Establishing an individual prognosis is difficult due to the variability of the disease, which depends on multiple factors, for example: electrophysiological variants [8] timing of treatment initiation [9] and others inherent to the patient such as age. In relation to this last point, studies have been carried out to assess specific age groups, mainly in the pediatric population [10], although analyzes aimed at GBS in the elderly are scarce [11-13]. In these studies, some characteristics of this age range were described, such as a higher incidence of axonal variants and a worse prognosis in terms of disability and mortality.

Since the World Health Organization defines the elderly as any person over 60 years of age, the objective of this study is to describe the clinical, electrophysiological and prognostic characteristics of GBS in Latin American population.

Materials and Methods

A retrospective analysis of medical records of patients older than 18 years with diagnosis of GBS, treated at a referral center (Buenos Aires, Argentina), in the period from June-2006 to June-2021.

Patients were evaluated by neurologists from our neuromuscular disorders clinic or hospital neurologist, and the diagnosis of GBS was established according to the criteria developed at the National Institute of Neurological Disorders and Stroke (NINDS) [14].

Demographic characteristics such as age, sex, and diabetes (comorbidity for neuropathy) were evaluated.

Within the clinical characteristics, the presence of prodromes (infectious conditions or vaccinations), the delay from the prodrome to the onset of the symptoms, degree of motor deficit at the nadir using the Medical Research Council (MRC) sum score scale [15], loss of tendon reflexes, cranial nerve involvement, alteration of the sensory system (neuropathic pain, paresthesia and hypoesthesia for protopathic touch, bathyesthesia and palesthesia), ataxia and dysautonomia (alterations in heart rate, blood pressure, bladder and gastrointestinal) were assessed.

Patients were evaluated by analysis of lumbar Cerebrospinal Fluid (CSF) and Electromyogram (EMG) with conduction velocities of at least 3 motor nerves and 3 sensory nerves [16]. To categorize these results and establish the electrophysiological subtype, Hadden et. al diagnostic criteria [17] were used.

The treatment performed in the different groups was analyzed: gamma globulin, plasmapheresis, or wait and see; Also, if the patients spent part of the hospitalization in the Intensive Care Unit (ICU) for the reason they required it: ventilatory failure or dysautonomia with hemodynamic instability.

To assess the prognosis, the condition was classified according to the Hughes disability scale [18] at the time of hospitalization as: mild (score 0 to 2) or severe (score 3 to 5). After hospital discharge, a follow-up of at least 1 year was carried out, evaluating the patients with the same scale at 6 and 12 months. Futhermore, the total days of hospitalization, days of hospitalization in the ICU, use of ventilatory assistance if required, and mortality were detailed.

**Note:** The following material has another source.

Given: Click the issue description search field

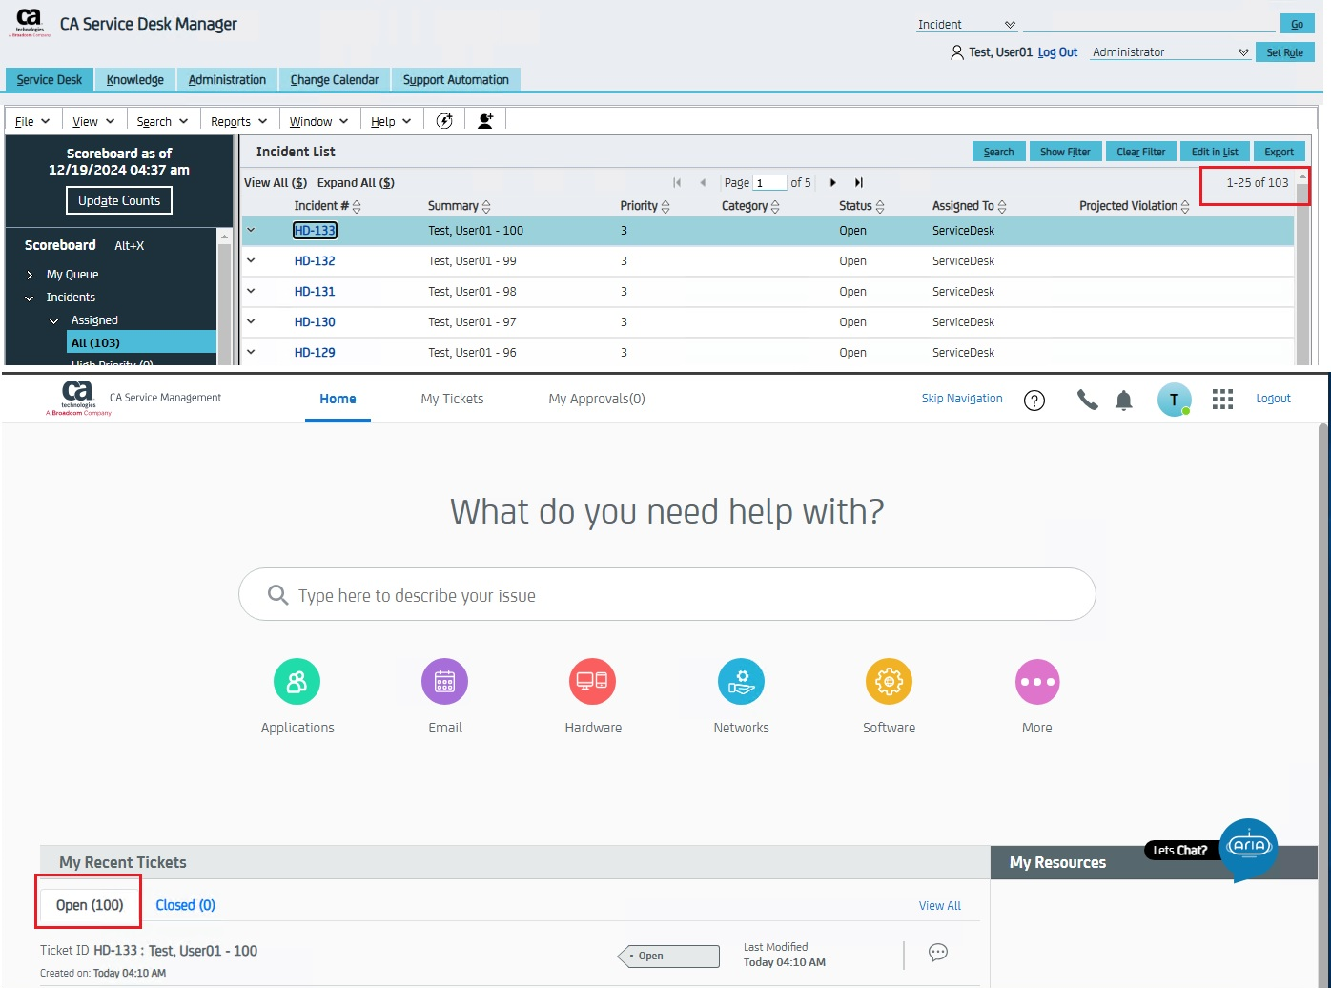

The data of the variables corresponding to the group of patients older than 60 years (elderly group) were compared with the group of patients aged 18-59 years (young group). Differences of the variables between both groups were compared using student t test, Fisher test, and Pearson chi-squared test, accordingly. Software Rstudio was used to perform statistical analysis.